───── EXTRAIT DU TEXTE

De l'injonction sarkozyste aux naturalisés, d'où qu'ils viennent, à prendre pour ancêtres les Gaulois, à François Fillon insistant sur les aspects positifs de la colonisation, en passant par la captation de Jeanne d'Arc par l'extrême-droite ou la promotion sur les grandes chaines de télé des ouvrages de stars médiatiques, Laurence De Cock a de quoi râler : « nous, les profs du secondaire, on a des choses à dire sur ces débats hors sol, et on disparaît des écrans... Après avoir vu un JT de TF1, on pense que l'enseignement de l'histoire est à la dérive... »

D'accord, elle n'est pas que prof de lycée, elle enseigne aussi en fac. Ceci étant, la question du comment sont reçus, perçus, les cours par les lycéens, et même les élèves plus jeunes, est selon elle centrale. Ne serait-ce parce que les discours familiaux entrent pour près de la moitié des connaissances historiques des 11-19 ans si l'on suit la grande enquête Le Récit du commun sur l'histoire racontée par les élèves à laquelle De Cock a participé.

──────────
───── DONNÉES ENREGISTRÉES

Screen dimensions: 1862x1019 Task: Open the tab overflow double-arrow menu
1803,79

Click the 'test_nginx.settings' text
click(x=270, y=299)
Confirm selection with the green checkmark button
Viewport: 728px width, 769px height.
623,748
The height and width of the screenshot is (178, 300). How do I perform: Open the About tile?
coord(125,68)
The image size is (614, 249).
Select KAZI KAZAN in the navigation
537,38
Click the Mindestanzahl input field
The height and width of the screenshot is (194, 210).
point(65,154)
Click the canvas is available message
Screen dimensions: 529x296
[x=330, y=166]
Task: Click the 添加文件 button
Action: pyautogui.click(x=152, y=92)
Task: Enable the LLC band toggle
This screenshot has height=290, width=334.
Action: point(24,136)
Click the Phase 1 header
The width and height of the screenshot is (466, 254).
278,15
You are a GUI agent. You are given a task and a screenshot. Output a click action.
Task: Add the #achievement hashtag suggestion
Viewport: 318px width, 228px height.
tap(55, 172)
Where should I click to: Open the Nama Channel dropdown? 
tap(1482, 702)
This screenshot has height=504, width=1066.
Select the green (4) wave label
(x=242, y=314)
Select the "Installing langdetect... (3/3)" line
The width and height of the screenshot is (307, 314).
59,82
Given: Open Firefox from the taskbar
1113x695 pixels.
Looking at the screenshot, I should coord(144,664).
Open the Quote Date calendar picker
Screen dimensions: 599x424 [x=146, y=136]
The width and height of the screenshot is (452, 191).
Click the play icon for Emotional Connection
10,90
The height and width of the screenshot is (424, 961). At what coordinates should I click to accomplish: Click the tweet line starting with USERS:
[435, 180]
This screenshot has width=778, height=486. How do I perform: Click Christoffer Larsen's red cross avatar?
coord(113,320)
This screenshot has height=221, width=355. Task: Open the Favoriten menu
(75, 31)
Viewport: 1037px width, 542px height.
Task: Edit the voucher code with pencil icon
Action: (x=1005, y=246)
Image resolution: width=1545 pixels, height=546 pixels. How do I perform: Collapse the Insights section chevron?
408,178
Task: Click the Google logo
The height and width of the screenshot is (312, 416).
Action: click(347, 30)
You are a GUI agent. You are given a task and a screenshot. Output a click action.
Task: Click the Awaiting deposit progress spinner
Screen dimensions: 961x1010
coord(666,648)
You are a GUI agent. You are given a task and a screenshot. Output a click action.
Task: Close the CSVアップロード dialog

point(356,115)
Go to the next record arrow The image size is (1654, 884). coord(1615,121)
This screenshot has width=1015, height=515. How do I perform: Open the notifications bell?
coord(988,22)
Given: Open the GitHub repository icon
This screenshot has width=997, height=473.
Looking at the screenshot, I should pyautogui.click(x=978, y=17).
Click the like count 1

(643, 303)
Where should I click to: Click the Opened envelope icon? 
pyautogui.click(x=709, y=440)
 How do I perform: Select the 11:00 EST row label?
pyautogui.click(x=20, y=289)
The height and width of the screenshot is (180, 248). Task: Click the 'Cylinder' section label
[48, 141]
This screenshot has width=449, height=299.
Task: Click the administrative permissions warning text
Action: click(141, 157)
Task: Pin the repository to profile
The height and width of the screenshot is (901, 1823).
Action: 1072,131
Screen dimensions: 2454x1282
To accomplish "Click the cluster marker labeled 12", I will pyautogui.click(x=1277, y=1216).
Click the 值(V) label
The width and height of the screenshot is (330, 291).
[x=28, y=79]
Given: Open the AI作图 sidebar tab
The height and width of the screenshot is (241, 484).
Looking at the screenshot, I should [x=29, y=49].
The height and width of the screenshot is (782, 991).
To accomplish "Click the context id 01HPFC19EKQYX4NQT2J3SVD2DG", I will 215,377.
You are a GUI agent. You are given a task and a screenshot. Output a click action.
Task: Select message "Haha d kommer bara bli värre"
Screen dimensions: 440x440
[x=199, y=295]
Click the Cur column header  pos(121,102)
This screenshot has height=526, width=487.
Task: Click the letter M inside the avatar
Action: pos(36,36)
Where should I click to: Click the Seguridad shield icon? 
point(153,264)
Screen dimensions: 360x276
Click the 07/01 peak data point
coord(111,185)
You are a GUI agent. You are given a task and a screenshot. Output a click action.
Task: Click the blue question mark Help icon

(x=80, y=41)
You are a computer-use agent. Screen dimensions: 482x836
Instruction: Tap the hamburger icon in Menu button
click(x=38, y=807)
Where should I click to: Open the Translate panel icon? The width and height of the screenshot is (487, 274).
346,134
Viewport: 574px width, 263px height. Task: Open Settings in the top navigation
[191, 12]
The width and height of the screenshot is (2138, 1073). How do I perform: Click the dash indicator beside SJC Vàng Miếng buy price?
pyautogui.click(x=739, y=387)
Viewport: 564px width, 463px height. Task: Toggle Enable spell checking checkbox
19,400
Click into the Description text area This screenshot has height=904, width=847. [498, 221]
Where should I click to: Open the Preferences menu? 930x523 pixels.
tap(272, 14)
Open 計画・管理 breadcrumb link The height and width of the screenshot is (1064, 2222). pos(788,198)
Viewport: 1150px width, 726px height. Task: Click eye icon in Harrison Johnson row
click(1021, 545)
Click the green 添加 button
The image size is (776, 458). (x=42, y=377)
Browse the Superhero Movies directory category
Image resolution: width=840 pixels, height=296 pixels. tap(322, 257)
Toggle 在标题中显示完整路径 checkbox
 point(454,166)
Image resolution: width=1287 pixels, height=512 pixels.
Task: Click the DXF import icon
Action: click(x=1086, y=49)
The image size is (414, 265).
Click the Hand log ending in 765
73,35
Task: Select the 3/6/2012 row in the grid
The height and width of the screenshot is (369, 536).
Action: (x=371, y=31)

──────────

* [CONSIGNE]: Pouvez-vous reproduire mot pour mot l'intégralité de l'extrait sur l'enseignement de l'histoire ?

* [RÉPONSE CI-DESSOUS]:
De l'injonction sarkozyste aux naturalisés, d'où qu'ils viennent, à prendre pour ancêtres les Gaulois, à François Fillon insistant sur les aspects positifs de la colonisation, en passant par la captation de Jeanne d'Arc par l'extrême-droite ou la promotion sur les grandes chaines de télé des ouvrages de stars médiatiques, Laurence De Cock a de quoi râler : « nous, les profs du secondaire, on a des choses à dire sur ces débats hors sol, et on disparaît des écrans... Après avoir vu un JT de TF1, on pense que l'enseignement de l'histoire est à la dérive... »

D'accord, elle n'est pas que prof de lycée, elle enseigne aussi en fac. Ceci étant, la question du comment sont reçus, perçus, les cours par les lycéens, et même les élèves plus jeunes, est selon elle centrale. Ne serait-ce parce que les discours familiaux entrent pour près de la moitié des connaissances historiques des 11-19 ans si l'on suit la grande enquête Le Récit du commun sur l'histoire racontée par les élèves à laquelle De Cock a participé.